Committees from both the House and Senate held hearings in 2021 on the future of college sports, but neither produced any significant momentum toward a new federal law. More than a half-dozen different federal bills have been proposed by lawmakers in the past three years to reshape college sports in a variety of ways.

Bills proposed by Democrats have favored sweeping changes including education and health reforms as well as giving athletes the right to form unions and bargain collectively against the NCAA. Republican-backed bills have provided narrower proposals focused on creating a national standard for how athletes are allowed to profit from selling the rights to their NIL.

The hearing will be led by a pair of Republicans: committee chair Cathy McMorris Rodgers from Washington and Florida’s Gus Bilirakis, who chairs the subcommittee of Innovation, Data and Commerce. In a statement, Rodgers and Bilirakis said their group wants to “create a clear set of rules for male and female athletes of every sport to benefit from their name, image and likeness — at both large and small schools in every state — to preserve the future of college athletics.
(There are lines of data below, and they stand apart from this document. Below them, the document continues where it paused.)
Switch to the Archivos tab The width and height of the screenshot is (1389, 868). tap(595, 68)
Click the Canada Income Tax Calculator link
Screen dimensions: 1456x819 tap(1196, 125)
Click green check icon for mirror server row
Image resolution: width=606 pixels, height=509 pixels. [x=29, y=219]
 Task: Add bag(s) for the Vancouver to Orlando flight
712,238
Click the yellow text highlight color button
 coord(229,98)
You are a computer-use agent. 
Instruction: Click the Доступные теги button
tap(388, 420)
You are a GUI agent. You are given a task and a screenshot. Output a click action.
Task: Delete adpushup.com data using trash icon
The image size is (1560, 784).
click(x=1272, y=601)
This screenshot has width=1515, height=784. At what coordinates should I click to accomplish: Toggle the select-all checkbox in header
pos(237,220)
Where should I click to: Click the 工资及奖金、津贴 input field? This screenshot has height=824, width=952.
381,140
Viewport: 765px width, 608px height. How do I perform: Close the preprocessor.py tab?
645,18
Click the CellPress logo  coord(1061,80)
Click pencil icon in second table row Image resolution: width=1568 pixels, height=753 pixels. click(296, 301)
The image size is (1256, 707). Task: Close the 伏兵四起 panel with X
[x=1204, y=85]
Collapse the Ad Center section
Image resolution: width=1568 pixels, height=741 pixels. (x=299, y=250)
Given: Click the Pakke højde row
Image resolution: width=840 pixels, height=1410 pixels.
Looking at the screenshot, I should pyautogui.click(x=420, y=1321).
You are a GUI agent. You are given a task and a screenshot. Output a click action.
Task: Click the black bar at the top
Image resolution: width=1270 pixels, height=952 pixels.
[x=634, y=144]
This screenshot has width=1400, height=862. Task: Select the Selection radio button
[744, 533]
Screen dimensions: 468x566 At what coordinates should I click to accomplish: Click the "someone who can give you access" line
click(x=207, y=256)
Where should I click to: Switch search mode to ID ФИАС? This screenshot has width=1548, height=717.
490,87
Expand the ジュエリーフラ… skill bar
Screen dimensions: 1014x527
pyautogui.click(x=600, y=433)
“Given that March Madness is upon us,” they said in their joint statement, “we look forward to holding this timely hearing and reigniting discussions on how we can protect the rights of young athletes across the country.”

NCAA board chair Linda Livingstone told member schools earlier this year that they hoped to ask Congress for a new law that would make it clear that college athletes aren’t employees of their schools, create a national standard for NIL rules and protect the organization from retroactive lawsuits from athletes who were denied the ability to make money from NIL opportunities in the past.